(ABOUT THIS TASK): A word-for-word copy of the records below is required.

++++

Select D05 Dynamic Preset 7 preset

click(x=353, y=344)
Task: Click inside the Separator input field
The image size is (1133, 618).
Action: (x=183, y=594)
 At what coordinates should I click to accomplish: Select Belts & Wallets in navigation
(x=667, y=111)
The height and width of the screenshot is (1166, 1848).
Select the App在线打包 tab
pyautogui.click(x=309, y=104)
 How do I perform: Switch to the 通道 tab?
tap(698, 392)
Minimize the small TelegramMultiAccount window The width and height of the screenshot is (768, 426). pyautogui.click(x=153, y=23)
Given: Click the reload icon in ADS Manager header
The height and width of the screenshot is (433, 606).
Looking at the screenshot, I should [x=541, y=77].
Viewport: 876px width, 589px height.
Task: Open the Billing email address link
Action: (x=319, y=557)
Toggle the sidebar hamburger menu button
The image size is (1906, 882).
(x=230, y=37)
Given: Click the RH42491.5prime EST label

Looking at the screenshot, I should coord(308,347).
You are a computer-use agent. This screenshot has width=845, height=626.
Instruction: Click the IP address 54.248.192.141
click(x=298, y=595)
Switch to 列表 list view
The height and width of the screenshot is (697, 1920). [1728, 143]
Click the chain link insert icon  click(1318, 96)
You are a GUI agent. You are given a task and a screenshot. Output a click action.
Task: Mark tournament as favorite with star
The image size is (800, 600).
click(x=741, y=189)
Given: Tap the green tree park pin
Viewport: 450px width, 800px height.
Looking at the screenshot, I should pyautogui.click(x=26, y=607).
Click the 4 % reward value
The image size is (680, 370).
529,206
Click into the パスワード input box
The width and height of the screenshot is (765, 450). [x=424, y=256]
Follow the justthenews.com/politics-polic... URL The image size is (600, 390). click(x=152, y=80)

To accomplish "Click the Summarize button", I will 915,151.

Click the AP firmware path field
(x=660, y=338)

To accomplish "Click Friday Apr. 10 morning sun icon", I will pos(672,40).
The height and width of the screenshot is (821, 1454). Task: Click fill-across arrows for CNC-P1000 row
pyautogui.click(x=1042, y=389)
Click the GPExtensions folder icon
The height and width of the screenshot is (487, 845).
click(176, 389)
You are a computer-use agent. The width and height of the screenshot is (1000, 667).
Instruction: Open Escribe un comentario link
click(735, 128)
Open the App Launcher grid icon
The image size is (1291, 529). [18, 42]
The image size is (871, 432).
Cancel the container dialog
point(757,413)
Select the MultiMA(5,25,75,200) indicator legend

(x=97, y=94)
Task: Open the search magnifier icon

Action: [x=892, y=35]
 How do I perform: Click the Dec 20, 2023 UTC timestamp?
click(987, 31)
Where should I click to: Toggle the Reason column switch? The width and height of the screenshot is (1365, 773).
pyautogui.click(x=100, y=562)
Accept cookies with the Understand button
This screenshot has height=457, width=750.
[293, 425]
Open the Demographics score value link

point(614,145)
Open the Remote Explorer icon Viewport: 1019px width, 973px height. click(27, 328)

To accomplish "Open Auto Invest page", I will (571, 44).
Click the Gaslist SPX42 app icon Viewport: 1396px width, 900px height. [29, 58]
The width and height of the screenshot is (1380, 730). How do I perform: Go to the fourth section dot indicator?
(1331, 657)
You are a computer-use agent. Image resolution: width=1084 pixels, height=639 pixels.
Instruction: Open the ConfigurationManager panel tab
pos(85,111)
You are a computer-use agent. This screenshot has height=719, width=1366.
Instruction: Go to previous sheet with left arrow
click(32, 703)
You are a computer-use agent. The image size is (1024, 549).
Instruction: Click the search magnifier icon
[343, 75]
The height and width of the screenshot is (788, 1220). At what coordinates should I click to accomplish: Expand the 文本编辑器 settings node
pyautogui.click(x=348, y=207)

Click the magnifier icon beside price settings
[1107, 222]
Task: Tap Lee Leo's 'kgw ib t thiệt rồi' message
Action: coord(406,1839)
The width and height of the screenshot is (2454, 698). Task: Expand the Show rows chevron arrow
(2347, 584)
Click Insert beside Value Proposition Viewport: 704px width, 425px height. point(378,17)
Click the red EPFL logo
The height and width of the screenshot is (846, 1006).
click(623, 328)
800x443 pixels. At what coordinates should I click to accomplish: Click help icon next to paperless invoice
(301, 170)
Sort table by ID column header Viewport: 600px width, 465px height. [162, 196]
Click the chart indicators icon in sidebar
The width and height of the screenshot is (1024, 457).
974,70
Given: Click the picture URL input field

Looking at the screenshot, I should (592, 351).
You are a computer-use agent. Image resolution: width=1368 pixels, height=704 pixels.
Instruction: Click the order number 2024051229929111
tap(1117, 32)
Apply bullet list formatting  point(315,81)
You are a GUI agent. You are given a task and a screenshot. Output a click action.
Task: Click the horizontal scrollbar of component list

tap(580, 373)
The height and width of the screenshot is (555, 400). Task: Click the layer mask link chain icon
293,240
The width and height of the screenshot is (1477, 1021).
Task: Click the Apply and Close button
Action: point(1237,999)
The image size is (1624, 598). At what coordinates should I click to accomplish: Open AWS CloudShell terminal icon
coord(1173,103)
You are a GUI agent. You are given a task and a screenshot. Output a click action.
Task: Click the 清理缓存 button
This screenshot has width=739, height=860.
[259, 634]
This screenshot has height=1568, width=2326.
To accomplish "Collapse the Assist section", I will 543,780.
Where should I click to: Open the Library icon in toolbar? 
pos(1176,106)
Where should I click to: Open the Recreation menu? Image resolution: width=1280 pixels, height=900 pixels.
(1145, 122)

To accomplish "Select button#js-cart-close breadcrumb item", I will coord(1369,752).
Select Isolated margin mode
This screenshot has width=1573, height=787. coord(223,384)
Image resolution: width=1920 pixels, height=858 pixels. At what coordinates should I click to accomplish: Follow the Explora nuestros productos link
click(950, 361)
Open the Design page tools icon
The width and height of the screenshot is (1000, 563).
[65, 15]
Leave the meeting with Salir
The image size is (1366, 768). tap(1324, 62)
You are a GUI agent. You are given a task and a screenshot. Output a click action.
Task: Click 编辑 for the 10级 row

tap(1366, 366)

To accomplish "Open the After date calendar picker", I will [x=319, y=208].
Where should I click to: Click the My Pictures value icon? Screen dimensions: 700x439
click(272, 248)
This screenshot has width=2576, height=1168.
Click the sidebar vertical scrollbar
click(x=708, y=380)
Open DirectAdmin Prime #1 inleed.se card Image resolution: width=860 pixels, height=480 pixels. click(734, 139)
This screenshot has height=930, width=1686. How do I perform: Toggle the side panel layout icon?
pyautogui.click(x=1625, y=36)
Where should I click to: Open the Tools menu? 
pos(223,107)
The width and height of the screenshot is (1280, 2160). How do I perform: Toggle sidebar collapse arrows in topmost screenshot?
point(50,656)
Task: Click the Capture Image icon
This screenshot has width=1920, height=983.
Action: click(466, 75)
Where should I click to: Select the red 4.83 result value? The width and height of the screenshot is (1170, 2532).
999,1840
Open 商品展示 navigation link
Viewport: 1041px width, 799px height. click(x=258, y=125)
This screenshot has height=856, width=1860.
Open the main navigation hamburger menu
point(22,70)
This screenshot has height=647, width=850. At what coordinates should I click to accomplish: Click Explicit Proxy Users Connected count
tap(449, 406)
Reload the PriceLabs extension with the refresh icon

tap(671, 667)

++++

(RESULT FOR THIS TASK):
Select D05 Dynamic Preset 7 preset

click(x=353, y=344)
Task: Click inside the Separator input field
The image size is (1133, 618).
Action: (x=183, y=594)
 At what coordinates should I click to accomplish: Select Belts & Wallets in navigation
(x=667, y=111)
The height and width of the screenshot is (1166, 1848).
Select the App在线打包 tab
pyautogui.click(x=309, y=104)
 How do I perform: Switch to the 通道 tab?
tap(698, 392)
Minimize the small TelegramMultiAccount window The width and height of the screenshot is (768, 426). pyautogui.click(x=153, y=23)
Given: Click the reload icon in ADS Manager header
The height and width of the screenshot is (433, 606).
Looking at the screenshot, I should [x=541, y=77].
Viewport: 876px width, 589px height.
Task: Open the Billing email address link
Action: (x=319, y=557)
Toggle the sidebar hamburger menu button
The image size is (1906, 882).
(x=230, y=37)
Given: Click the RH42491.5prime EST label

Looking at the screenshot, I should coord(308,347).
You are a computer-use agent. This screenshot has width=845, height=626.
Instruction: Click the IP address 54.248.192.141
click(x=298, y=595)
Switch to 列表 list view
The height and width of the screenshot is (697, 1920). [1728, 143]
Click the chain link insert icon  click(1318, 96)
You are a GUI agent. You are given a task and a screenshot. Output a click action.
Task: Mark tournament as favorite with star
The image size is (800, 600).
click(x=741, y=189)
Given: Tap the green tree park pin
Viewport: 450px width, 800px height.
Looking at the screenshot, I should pyautogui.click(x=26, y=607).
Click the 4 % reward value
The image size is (680, 370).
529,206
Click into the パスワード input box
The width and height of the screenshot is (765, 450). [x=424, y=256]
Follow the justthenews.com/politics-polic... URL The image size is (600, 390). click(x=152, y=80)

To accomplish "Click the Summarize button", I will 915,151.

Click the AP firmware path field
(x=660, y=338)

To accomplish "Click Friday Apr. 10 morning sun icon", I will pos(672,40).
The height and width of the screenshot is (821, 1454). Task: Click fill-across arrows for CNC-P1000 row
pyautogui.click(x=1042, y=389)
Click the GPExtensions folder icon
The height and width of the screenshot is (487, 845).
click(176, 389)
You are a computer-use agent. The width and height of the screenshot is (1000, 667).
Instruction: Open Escribe un comentario link
click(735, 128)
Open the App Launcher grid icon
The image size is (1291, 529). [18, 42]
The image size is (871, 432).
Cancel the container dialog
point(757,413)
Select the MultiMA(5,25,75,200) indicator legend

(x=97, y=94)
Task: Open the search magnifier icon

Action: [x=892, y=35]
 How do I perform: Click the Dec 20, 2023 UTC timestamp?
click(987, 31)
Where should I click to: Toggle the Reason column switch? The width and height of the screenshot is (1365, 773).
pyautogui.click(x=100, y=562)
Accept cookies with the Understand button
This screenshot has height=457, width=750.
[293, 425]
Open the Demographics score value link

point(614,145)
Open the Remote Explorer icon Viewport: 1019px width, 973px height. click(27, 328)

To accomplish "Open Auto Invest page", I will (571, 44).
Click the Gaslist SPX42 app icon Viewport: 1396px width, 900px height. [29, 58]
The width and height of the screenshot is (1380, 730). How do I perform: Go to the fourth section dot indicator?
(1331, 657)
You are a computer-use agent. Image resolution: width=1084 pixels, height=639 pixels.
Instruction: Open the ConfigurationManager panel tab
pos(85,111)
You are a computer-use agent. This screenshot has height=719, width=1366.
Instruction: Go to previous sheet with left arrow
click(32, 703)
You are a computer-use agent. The image size is (1024, 549).
Instruction: Click the search magnifier icon
[343, 75]
The height and width of the screenshot is (788, 1220). At what coordinates should I click to accomplish: Expand the 文本编辑器 settings node
pyautogui.click(x=348, y=207)

Click the magnifier icon beside price settings
[1107, 222]
Task: Tap Lee Leo's 'kgw ib t thiệt rồi' message
Action: coord(406,1839)
The width and height of the screenshot is (2454, 698). Task: Expand the Show rows chevron arrow
(2347, 584)
Click Insert beside Value Proposition Viewport: 704px width, 425px height. point(378,17)
Click the red EPFL logo
The height and width of the screenshot is (846, 1006).
click(623, 328)
800x443 pixels. At what coordinates should I click to accomplish: Click help icon next to paperless invoice
(301, 170)
Sort table by ID column header Viewport: 600px width, 465px height. [162, 196]
Click the chart indicators icon in sidebar
The width and height of the screenshot is (1024, 457).
974,70
Given: Click the picture URL input field

Looking at the screenshot, I should (592, 351).
You are a computer-use agent. Image resolution: width=1368 pixels, height=704 pixels.
Instruction: Click the order number 2024051229929111
tap(1117, 32)
Apply bullet list formatting  point(315,81)
You are a GUI agent. You are given a task and a screenshot. Output a click action.
Task: Click the horizontal scrollbar of component list

tap(580, 373)
The height and width of the screenshot is (555, 400). Task: Click the layer mask link chain icon
293,240
The width and height of the screenshot is (1477, 1021).
Task: Click the Apply and Close button
Action: point(1237,999)
The image size is (1624, 598). At what coordinates should I click to accomplish: Open AWS CloudShell terminal icon
coord(1173,103)
You are a GUI agent. You are given a task and a screenshot. Output a click action.
Task: Click the 清理缓存 button
This screenshot has width=739, height=860.
[259, 634]
This screenshot has height=1568, width=2326.
To accomplish "Collapse the Assist section", I will 543,780.
Where should I click to: Open the Library icon in toolbar? 
pos(1176,106)
Where should I click to: Open the Recreation menu? Image resolution: width=1280 pixels, height=900 pixels.
(1145, 122)

To accomplish "Select button#js-cart-close breadcrumb item", I will coord(1369,752).
Select Isolated margin mode
This screenshot has width=1573, height=787. coord(223,384)
Image resolution: width=1920 pixels, height=858 pixels. At what coordinates should I click to accomplish: Follow the Explora nuestros productos link
click(950, 361)
Open the Design page tools icon
The width and height of the screenshot is (1000, 563).
[65, 15]
Leave the meeting with Salir
The image size is (1366, 768). tap(1324, 62)
You are a GUI agent. You are given a task and a screenshot. Output a click action.
Task: Click 编辑 for the 10级 row

tap(1366, 366)

To accomplish "Open the After date calendar picker", I will [x=319, y=208].
Where should I click to: Click the My Pictures value icon? Screen dimensions: 700x439
click(272, 248)
This screenshot has width=2576, height=1168.
Click the sidebar vertical scrollbar
click(x=708, y=380)
Open DirectAdmin Prime #1 inleed.se card Image resolution: width=860 pixels, height=480 pixels. click(734, 139)
This screenshot has height=930, width=1686. How do I perform: Toggle the side panel layout icon?
pyautogui.click(x=1625, y=36)
Where should I click to: Open the Tools menu? 
pos(223,107)
The width and height of the screenshot is (1280, 2160). How do I perform: Toggle sidebar collapse arrows in topmost screenshot?
point(50,656)
Task: Click the Capture Image icon
This screenshot has width=1920, height=983.
Action: click(466, 75)
Where should I click to: Select the red 4.83 result value? The width and height of the screenshot is (1170, 2532).
999,1840
Open 商品展示 navigation link
Viewport: 1041px width, 799px height. click(x=258, y=125)
This screenshot has height=856, width=1860.
Open the main navigation hamburger menu
point(22,70)
This screenshot has height=647, width=850. At what coordinates should I click to accomplish: Click Explicit Proxy Users Connected count
tap(449, 406)
Reload the PriceLabs extension with the refresh icon

tap(671, 667)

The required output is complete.